결과치가 좋지 않아서 변경을 주었다.

optimizer 수정
배치크기
모델 아키텍처 수정
과적합 방지를 위해 L2 정규화 추가

Train 은 훨씬 좋아졌으나 Validation은 변화가 별로 좋지않아 추가적으로 개선해야할거같음

최종코드

# BERT 모델로 학습
import torch
import torch.nn as nn
import torch.optim as optim
import numpy as np
from transformers import BertTokenizer, BertModel
from sklearn.model_selection import train_test_split
import tensorflow as tf
from torch.utils.data import DataLoader, RandomSampler, SequentialSampler
from sklearn.utils.class_weight import compute_class_weight
from tqdm import tqdm
import random

# BERT 토크나이저 설정
tokenizer = BertTokenizer.from_pretrained('bert-base-uncased')

# 하이퍼파라미터 설정
MAX_LEN = 128
BATCH_SIZE = 32
ACCUMULATION_STEPS = 2
EPOCHS = 9
LEARNING_RATE = 2e-5
WEIGHT_DECAY = 1e-2
WARMUP_STEPS = 0.1
GRADIENT_CLIP = 1.0
output_size = 3

# 디바이스 설정
device = torch.device('cuda' if torch.cuda.is_available() else 'cpu')

# Dataset 클래스 정의
class Dataset(torch.utils.data.Dataset):
    def __init__(self, text, sentiment):
        self.text = text
        self.sentiment = sentiment

    def __len__(self):
        return len(self.text)

    def __getitem__(self, idx):
        text = str(self.text[idx])
        encoding = tokenizer.encode_plus(
            text,
            add_special_tokens=True,
            max_length=MAX_LEN,
            return_token_type_ids=False,
            padding='max_length',
            truncation=True,
            return_attention_mask=True,
            return_tensors='pt',
        )

        return {
            'text': encoding['input_ids'].flatten(),
            'attention_mask': encoding['attention_mask'].flatten(),
            'target': torch.tensor(self.sentiment[idx], dtype=torch.long)
        }

# 데이터 로더 생성 함수
def create_data_loader(df, tokenizer, max_len, batch_size):
    dataset = Dataset(
        text=df.Text.values,
        sentiment=df.sentiments.values
    )
    return DataLoader(
        dataset,
        batch_size=batch_size,
        num_workers=2,
        pin_memory=True,
        shuffle=True
    )

# 모델 정의
class SentimentBERT(nn.Module):
    def __init__(self, output_size, dropout_rate=0.3):
        super(SentimentBERT, self).__init__()
        self.bert = BertModel.from_pretrained('bert-base-uncased')
        self.dropout = nn.Dropout(dropout_rate)
        self.fc1 = nn.Linear(768, 512)
        self.fc2 = nn.Linear(512, 256)
        self.fc3 = nn.Linear(256, output_size)
        self.relu = nn.ReLU()
        self.layer_norm1 = nn.LayerNorm(512)
        self.layer_norm2 = nn.LayerNorm(256)

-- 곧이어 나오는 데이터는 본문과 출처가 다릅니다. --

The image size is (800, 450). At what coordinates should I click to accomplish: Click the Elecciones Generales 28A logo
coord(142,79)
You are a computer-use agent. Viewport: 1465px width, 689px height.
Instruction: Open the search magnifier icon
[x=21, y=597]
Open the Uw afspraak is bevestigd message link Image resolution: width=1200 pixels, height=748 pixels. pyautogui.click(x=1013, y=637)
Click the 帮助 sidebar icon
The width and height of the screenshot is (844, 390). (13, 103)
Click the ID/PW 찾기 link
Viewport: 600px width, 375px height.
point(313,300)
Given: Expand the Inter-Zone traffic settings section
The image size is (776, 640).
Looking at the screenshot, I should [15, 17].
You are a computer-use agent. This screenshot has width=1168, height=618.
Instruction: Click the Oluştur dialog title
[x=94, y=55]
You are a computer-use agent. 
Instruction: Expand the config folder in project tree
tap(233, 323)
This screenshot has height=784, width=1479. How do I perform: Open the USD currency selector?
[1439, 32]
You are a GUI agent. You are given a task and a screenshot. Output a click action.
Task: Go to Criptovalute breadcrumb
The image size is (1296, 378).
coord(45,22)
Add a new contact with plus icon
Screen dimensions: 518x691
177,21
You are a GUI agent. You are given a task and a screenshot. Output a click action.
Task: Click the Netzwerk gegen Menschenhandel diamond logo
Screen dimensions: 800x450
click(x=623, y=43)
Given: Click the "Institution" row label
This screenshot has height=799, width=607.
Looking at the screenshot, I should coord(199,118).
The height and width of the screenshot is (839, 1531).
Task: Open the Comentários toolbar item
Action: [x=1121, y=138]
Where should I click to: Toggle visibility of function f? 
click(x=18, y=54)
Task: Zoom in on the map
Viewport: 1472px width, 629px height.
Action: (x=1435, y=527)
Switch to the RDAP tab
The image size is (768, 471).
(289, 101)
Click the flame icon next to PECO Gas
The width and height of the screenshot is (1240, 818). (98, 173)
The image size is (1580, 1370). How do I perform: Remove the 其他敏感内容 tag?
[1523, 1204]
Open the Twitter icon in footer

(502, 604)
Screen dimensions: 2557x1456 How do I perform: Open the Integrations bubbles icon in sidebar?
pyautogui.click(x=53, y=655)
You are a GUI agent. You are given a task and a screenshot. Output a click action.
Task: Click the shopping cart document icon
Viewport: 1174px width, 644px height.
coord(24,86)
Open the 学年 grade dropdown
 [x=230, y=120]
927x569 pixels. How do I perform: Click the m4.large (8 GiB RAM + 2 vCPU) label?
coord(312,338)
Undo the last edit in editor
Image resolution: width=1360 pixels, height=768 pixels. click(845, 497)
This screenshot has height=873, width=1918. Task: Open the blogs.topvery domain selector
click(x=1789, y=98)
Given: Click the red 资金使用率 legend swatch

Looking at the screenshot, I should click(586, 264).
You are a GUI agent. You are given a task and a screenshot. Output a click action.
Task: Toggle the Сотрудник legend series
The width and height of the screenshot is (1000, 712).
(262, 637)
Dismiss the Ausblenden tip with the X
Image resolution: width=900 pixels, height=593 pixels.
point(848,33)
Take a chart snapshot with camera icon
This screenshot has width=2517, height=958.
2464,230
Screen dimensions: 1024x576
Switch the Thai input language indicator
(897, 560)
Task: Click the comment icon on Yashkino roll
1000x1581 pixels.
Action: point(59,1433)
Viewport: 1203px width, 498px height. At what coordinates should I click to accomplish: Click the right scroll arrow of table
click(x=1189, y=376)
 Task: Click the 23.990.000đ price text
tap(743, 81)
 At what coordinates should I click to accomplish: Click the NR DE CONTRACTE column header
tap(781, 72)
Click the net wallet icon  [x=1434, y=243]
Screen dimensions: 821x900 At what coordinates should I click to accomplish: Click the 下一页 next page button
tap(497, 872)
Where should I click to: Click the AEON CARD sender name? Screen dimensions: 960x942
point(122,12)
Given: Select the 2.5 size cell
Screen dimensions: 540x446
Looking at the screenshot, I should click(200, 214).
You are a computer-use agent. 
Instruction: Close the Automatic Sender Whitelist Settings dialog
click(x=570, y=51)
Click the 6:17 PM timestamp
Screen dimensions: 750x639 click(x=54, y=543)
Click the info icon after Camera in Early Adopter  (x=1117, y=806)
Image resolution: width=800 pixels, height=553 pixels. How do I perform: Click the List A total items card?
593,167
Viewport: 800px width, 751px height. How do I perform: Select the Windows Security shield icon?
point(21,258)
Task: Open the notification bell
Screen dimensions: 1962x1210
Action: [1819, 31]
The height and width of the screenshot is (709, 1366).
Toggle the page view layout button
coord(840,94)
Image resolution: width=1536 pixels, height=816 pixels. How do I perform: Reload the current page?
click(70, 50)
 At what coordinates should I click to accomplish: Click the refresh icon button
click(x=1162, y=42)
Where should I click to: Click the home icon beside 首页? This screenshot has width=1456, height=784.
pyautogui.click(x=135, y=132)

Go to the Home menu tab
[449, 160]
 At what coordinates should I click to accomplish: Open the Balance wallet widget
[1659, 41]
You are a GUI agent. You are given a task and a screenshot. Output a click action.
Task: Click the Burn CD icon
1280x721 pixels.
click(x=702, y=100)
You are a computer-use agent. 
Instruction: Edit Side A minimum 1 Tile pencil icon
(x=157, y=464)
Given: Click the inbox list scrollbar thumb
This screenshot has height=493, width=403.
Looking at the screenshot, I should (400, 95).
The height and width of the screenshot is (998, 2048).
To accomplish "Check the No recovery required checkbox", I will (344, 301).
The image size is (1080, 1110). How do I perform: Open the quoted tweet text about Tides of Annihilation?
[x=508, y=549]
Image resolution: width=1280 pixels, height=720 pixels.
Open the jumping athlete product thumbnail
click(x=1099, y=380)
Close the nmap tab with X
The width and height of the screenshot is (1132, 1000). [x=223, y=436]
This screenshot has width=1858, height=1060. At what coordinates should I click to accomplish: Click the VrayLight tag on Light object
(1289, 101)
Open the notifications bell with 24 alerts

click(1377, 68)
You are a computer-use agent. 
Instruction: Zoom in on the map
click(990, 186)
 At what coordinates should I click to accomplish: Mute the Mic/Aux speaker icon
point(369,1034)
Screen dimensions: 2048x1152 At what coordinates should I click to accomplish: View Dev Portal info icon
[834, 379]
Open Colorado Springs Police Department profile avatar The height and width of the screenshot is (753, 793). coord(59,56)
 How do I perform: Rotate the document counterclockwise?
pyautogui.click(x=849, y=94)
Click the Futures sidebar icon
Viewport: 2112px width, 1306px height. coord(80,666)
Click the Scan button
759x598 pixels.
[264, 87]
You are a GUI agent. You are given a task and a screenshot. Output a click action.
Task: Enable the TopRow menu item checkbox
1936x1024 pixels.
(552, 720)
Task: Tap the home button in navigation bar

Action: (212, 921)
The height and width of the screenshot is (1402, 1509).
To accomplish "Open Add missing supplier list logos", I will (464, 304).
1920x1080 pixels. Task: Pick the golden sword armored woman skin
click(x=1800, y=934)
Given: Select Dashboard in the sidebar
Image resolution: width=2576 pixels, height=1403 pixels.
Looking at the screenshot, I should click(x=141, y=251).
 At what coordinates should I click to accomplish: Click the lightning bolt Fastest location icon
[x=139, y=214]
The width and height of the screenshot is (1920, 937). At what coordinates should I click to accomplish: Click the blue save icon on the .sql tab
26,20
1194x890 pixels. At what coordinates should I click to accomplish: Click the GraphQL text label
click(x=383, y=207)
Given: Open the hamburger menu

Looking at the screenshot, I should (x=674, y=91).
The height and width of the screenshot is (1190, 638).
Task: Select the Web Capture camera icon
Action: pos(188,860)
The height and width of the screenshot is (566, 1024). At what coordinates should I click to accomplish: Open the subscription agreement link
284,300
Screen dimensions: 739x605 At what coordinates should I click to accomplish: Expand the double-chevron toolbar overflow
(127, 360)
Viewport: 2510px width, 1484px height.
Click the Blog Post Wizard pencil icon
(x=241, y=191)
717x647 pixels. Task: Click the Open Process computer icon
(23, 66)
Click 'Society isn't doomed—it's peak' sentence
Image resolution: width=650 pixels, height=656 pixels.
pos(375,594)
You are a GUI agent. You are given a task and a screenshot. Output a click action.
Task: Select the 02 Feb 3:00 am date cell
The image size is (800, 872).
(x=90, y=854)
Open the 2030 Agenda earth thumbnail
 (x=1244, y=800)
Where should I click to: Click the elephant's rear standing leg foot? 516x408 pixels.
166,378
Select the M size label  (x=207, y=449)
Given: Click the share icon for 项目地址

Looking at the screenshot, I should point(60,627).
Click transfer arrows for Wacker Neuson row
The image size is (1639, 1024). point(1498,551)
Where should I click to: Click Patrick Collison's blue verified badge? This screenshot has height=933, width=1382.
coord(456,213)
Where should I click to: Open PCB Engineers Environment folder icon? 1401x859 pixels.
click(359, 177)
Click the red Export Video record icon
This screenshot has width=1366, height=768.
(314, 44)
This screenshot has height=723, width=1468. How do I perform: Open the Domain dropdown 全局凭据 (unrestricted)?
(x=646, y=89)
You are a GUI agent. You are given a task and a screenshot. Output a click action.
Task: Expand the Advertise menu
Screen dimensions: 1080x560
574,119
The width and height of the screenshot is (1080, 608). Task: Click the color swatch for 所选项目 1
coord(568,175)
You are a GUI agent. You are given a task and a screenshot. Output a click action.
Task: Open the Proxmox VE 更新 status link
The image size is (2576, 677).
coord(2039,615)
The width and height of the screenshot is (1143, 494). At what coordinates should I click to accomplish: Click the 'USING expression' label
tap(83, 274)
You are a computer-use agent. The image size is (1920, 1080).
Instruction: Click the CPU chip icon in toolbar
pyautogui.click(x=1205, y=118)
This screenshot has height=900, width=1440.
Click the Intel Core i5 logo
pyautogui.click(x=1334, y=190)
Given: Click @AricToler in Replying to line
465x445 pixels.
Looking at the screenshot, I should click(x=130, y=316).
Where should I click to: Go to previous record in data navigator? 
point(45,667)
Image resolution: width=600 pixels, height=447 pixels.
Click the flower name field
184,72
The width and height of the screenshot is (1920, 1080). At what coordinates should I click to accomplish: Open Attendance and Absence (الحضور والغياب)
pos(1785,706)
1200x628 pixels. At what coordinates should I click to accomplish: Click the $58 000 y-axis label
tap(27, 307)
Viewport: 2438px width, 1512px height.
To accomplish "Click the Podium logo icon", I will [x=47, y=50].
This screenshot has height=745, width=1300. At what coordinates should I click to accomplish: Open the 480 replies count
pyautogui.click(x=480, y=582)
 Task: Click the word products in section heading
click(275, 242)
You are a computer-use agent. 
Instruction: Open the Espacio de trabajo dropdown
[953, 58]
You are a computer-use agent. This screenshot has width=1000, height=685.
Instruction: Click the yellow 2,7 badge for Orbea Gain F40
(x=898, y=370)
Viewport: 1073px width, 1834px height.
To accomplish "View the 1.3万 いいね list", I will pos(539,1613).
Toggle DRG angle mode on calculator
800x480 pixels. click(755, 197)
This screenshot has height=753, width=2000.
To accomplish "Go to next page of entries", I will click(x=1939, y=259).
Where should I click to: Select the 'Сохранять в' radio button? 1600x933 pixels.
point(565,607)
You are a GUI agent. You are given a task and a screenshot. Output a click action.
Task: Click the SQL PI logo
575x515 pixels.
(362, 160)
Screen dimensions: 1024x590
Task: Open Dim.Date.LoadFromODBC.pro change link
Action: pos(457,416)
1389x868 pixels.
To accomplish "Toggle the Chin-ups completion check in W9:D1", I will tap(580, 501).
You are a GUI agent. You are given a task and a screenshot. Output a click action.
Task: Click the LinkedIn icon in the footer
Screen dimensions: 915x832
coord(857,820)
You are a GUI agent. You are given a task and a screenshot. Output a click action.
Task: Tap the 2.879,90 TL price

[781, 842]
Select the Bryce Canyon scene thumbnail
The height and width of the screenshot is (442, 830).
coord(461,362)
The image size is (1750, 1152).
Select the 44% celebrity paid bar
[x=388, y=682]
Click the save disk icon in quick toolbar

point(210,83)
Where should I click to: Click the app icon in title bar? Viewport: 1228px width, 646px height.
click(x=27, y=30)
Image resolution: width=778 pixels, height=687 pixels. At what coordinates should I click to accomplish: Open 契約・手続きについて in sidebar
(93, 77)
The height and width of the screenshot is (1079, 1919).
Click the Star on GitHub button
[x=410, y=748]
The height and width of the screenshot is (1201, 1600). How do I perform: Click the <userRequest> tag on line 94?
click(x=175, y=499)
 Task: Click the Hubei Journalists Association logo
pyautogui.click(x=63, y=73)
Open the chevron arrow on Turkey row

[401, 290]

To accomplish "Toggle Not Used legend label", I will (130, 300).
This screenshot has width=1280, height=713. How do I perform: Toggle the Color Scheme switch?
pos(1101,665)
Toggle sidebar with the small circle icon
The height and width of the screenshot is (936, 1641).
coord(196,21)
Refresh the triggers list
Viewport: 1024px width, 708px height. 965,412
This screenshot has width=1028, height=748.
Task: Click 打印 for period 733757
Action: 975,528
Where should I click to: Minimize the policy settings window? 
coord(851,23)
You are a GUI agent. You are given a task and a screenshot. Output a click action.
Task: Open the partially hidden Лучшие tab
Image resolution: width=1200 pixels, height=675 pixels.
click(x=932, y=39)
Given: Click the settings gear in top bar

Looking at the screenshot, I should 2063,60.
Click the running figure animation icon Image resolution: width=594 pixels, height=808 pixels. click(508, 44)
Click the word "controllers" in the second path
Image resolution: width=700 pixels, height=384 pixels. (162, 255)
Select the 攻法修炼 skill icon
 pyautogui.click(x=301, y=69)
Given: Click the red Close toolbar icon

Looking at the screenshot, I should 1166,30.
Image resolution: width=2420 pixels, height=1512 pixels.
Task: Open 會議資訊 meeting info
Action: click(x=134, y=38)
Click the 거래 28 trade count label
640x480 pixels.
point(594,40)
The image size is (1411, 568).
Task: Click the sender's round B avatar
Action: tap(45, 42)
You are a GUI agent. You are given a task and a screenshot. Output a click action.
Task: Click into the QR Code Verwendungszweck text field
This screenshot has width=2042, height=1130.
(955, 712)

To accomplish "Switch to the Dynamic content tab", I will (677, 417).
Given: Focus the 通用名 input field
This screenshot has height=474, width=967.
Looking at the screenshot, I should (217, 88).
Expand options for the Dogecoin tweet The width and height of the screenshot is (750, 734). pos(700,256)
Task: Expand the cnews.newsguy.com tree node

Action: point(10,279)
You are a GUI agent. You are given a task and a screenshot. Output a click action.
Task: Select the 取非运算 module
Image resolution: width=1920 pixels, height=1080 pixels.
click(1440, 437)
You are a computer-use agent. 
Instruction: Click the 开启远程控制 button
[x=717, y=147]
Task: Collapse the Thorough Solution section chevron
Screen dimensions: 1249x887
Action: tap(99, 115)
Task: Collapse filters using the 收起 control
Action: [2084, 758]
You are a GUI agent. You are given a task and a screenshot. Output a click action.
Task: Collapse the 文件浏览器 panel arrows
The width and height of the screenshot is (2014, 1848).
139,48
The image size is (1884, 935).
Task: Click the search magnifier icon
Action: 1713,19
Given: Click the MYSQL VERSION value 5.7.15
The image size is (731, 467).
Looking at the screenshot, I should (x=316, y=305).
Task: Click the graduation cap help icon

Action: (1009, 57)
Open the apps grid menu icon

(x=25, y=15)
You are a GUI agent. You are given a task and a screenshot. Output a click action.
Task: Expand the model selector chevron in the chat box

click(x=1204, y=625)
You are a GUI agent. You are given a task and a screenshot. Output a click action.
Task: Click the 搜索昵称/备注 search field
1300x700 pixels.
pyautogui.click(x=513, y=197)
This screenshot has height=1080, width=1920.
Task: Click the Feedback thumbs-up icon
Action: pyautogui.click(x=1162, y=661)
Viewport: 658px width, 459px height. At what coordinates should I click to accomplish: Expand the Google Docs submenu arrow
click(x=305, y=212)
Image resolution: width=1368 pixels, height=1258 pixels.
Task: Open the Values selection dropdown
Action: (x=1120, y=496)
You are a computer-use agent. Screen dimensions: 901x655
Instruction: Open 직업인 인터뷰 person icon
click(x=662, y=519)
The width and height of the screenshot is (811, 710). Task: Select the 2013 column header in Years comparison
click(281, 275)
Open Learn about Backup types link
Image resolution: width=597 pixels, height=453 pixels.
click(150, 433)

    def forward(self, input_ids, attention_mask):
        outputs = self.bert(input_ids=input_ids, attention_mask=attention_mask)
        pooled_output = outputs.pooler_output
        x = self.fc1(pooled_output)
        x = self.layer_norm1(x)
        x = self.relu(x)
        x = self.dropout(x)
        x = self.fc2(x)
        x = self.layer_norm2(x)
        x = self.relu(x)
        x = self.dropout(x)
        logits = self.fc3(x)
        return logits

# 시드 설정
def set_seed(seed_value=42):
    torch.manual_seed(seed_value)
    torch.cuda.manual_seed(seed_value)
    torch.cuda.manual_seed_all(seed_value)
    torch.backends.cudnn.deterministic = True
    torch.backends.cudnn.benchmark = False
    np.random.seed(seed_value)
    random.seed(seed_value)

set_seed(42)

# 데이터 준비
y = df.sentiments.values
train_df, test_df = train_test_split(df, test_size=0.2, stratify=y, random_state=42)

# 클래스 가중치 계산
class_weights = compute_class_weight('balanced', classes=np.unique(y), y=y)
class_weights = torch.tensor(class_weights, dtype=torch.float).to(device)

# 데이터 로더 생성
train_loader = create_data_loader(train_df, tokenizer, MAX_LEN, BATCH_SIZE)
valid_loader = create_data_loader(test_df, tokenizer, MAX_LEN, BATCH_SIZE)

# 모델 초기화
model = SentimentBERT(output_size=output_size, dropout_rate=0.3)
model = model.to(device)

# BERT 레이어 동결
for param in model.bert.parameters():
    param.requires_grad = False

# 마지막 4개의 트랜스포머 레이어와 풀링 레이어의 파라미터를 학습 가능하게 설정
for param in model.bert.encoder.layer[-4:].parameters():
    param.requires_grad = True
for param in model.bert.pooler.parameters():
    param.requires_grad = True

# 옵티마이저 설정
optimizer = optim.AdamW(model.parameters(), lr=LEARNING_RATE, weight_decay=WEIGHT_DECAY)

# 손실 함수 설정
criterion = nn.CrossEntropyLoss(weight=class_weights)

# 정확도 계산 함수
def acc(pred, label):
    pred = torch.argmax(pred, dim=1)
    return (pred == label).float().mean().item()

# 학습률 스케줄러 설정
total_steps = len(train_loader) * EPOCHS
scheduler = get_linear_schedule_with_warmup(optimizer,
                                            num_warmup_steps=int(WARMUP_STEPS * total_steps),
                                            num_training_steps=total_steps)

# 그래디언트 클리핑 함수
def clip_gradients(model, clip_value=GRADIENT_CLIP):
    torch.nn.utils.clip_grad_norm_(model.parameters(), max_norm=clip_value)

# 학습 루프
VALID_LOSS_MIN = np.Inf
epoch_tr_loss, epoch_vl_loss = [], []
epoch_tr_acc, epoch_vl_acc = [], []

for epoch in range(EPOCHS):
    print(f'Epoch {epoch+1}/{EPOCHS}')
    print('-' * 10)

    # 3번째 에포크 후에 마지막 3개 레이어를 해제
    if epoch == 3:
        for param in model.bert.encoder.layer[-3:].parameters():
            param.requires_grad = True
        print("Unfreezing last 3 BERT layers")

    # 학습 단계
    model.train()
    train_loss, train_acc = 0, 0
    train_pbar = tqdm(train_loader, desc="Training")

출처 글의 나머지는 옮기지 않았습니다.